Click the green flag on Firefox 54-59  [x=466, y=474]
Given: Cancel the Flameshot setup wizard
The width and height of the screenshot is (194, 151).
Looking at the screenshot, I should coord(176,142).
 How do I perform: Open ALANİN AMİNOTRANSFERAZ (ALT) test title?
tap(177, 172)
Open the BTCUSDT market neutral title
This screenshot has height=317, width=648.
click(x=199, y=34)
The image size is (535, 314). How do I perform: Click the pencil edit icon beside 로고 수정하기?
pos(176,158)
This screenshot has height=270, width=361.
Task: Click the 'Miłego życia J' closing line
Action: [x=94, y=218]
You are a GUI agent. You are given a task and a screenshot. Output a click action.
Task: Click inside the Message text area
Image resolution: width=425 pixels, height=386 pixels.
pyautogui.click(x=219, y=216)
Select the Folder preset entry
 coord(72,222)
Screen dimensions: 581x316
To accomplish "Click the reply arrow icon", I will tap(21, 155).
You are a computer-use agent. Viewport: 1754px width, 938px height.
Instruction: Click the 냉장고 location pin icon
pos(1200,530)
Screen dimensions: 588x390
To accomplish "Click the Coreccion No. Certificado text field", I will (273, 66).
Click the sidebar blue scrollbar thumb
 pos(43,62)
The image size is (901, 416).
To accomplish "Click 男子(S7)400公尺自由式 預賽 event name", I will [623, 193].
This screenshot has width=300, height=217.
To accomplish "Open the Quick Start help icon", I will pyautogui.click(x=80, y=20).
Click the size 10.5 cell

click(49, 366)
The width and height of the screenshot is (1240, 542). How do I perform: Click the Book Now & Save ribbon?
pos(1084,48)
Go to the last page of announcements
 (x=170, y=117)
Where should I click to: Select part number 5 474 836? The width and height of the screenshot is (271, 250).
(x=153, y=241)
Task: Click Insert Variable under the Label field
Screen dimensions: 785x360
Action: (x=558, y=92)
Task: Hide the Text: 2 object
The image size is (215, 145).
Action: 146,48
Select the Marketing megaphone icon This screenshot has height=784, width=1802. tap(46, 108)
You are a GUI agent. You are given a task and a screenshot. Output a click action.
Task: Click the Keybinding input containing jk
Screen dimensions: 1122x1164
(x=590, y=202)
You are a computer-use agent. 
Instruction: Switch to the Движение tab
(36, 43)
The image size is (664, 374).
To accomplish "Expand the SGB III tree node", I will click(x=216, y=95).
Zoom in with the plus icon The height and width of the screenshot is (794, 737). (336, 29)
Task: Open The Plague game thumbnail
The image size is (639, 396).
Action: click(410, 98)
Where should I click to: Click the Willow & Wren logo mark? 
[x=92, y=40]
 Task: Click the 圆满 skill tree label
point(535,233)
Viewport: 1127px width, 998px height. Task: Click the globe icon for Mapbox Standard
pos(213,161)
────
**ACTIVITY:**
Set down the whole listing again, exactly as shown above.

**WRITTEN REPLY:**
Click the green flag on Firefox 54-59  [x=466, y=474]
Given: Cancel the Flameshot setup wizard
The width and height of the screenshot is (194, 151).
Looking at the screenshot, I should coord(176,142).
 How do I perform: Open ALANİN AMİNOTRANSFERAZ (ALT) test title?
tap(177, 172)
Open the BTCUSDT market neutral title
This screenshot has height=317, width=648.
click(x=199, y=34)
The image size is (535, 314). How do I perform: Click the pencil edit icon beside 로고 수정하기?
pos(176,158)
This screenshot has height=270, width=361.
Task: Click the 'Miłego życia J' closing line
Action: [x=94, y=218]
You are a GUI agent. You are given a task and a screenshot. Output a click action.
Task: Click inside the Message text area
Image resolution: width=425 pixels, height=386 pixels.
pyautogui.click(x=219, y=216)
Select the Folder preset entry
 coord(72,222)
Screen dimensions: 581x316
To accomplish "Click the reply arrow icon", I will tap(21, 155).
You are a computer-use agent. Viewport: 1754px width, 938px height.
Instruction: Click the 냉장고 location pin icon
pos(1200,530)
Screen dimensions: 588x390
To accomplish "Click the Coreccion No. Certificado text field", I will (273, 66).
Click the sidebar blue scrollbar thumb
 pos(43,62)
The image size is (901, 416).
To accomplish "Click 男子(S7)400公尺自由式 預賽 event name", I will [623, 193].
This screenshot has width=300, height=217.
To accomplish "Open the Quick Start help icon", I will pyautogui.click(x=80, y=20).
Click the size 10.5 cell

click(49, 366)
The width and height of the screenshot is (1240, 542). How do I perform: Click the Book Now & Save ribbon?
pos(1084,48)
Go to the last page of announcements
 (x=170, y=117)
Where should I click to: Select part number 5 474 836? The width and height of the screenshot is (271, 250).
(x=153, y=241)
Task: Click Insert Variable under the Label field
Screen dimensions: 785x360
Action: (x=558, y=92)
Task: Hide the Text: 2 object
The image size is (215, 145).
Action: 146,48
Select the Marketing megaphone icon This screenshot has height=784, width=1802. tap(46, 108)
You are a GUI agent. You are given a task and a screenshot. Output a click action.
Task: Click the Keybinding input containing jk
Screen dimensions: 1122x1164
(x=590, y=202)
You are a computer-use agent. 
Instruction: Switch to the Движение tab
(36, 43)
The image size is (664, 374).
To accomplish "Expand the SGB III tree node", I will click(x=216, y=95).
Zoom in with the plus icon The height and width of the screenshot is (794, 737). (336, 29)
Task: Open The Plague game thumbnail
The image size is (639, 396).
Action: click(410, 98)
Where should I click to: Click the Willow & Wren logo mark? 
[x=92, y=40]
 Task: Click the 圆满 skill tree label
point(535,233)
Viewport: 1127px width, 998px height. Task: Click the globe icon for Mapbox Standard
pos(213,161)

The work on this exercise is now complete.